**Required work**:
Using the listing below, select the lines with the word "filter" and copy them.

**Records supplied**:

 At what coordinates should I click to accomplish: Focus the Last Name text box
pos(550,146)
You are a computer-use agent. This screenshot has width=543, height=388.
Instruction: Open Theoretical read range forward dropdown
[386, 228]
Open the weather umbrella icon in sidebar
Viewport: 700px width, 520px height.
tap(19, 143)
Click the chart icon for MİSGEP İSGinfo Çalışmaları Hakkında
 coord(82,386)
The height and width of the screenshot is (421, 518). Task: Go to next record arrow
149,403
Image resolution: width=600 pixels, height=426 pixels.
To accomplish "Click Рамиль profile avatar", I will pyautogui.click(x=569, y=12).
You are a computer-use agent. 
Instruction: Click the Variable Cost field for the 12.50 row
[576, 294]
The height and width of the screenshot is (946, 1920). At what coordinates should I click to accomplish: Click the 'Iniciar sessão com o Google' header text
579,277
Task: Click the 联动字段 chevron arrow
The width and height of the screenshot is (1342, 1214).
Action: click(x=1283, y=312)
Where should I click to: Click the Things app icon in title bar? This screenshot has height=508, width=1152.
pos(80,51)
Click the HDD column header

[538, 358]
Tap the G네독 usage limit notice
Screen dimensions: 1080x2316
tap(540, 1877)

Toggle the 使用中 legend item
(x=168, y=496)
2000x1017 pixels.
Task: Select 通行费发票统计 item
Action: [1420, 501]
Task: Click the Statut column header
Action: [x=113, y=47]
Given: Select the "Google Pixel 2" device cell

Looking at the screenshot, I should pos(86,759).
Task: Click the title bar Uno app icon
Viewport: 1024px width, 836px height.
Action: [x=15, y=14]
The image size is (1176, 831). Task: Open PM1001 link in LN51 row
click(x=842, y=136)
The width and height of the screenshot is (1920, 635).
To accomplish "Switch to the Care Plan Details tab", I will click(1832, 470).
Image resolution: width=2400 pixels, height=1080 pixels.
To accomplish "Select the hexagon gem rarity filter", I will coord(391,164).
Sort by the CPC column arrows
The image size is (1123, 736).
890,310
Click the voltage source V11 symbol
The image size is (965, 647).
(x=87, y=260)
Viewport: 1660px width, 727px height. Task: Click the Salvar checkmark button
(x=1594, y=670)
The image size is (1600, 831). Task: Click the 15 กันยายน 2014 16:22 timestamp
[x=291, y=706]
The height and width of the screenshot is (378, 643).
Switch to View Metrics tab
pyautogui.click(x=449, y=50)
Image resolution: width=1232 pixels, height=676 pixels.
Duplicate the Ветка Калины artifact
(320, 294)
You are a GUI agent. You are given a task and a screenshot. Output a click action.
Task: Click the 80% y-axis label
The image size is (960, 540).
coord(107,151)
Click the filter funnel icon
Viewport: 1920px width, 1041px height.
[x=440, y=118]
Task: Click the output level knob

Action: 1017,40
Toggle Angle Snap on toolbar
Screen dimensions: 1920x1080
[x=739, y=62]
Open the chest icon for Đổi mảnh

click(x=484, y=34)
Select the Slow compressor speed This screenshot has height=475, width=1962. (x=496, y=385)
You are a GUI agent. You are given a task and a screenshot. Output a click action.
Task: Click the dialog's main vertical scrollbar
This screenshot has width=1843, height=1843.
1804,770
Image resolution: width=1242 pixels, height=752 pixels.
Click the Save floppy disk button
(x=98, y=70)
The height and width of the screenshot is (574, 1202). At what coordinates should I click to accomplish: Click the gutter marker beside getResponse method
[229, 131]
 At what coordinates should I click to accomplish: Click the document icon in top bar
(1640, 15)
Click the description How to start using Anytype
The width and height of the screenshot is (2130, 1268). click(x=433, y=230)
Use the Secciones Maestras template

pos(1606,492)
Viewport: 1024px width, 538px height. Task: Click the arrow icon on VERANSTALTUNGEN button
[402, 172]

**Answer to the problem**:
To accomplish "Select the hexagon gem rarity filter", I will coord(391,164).
Click the filter funnel icon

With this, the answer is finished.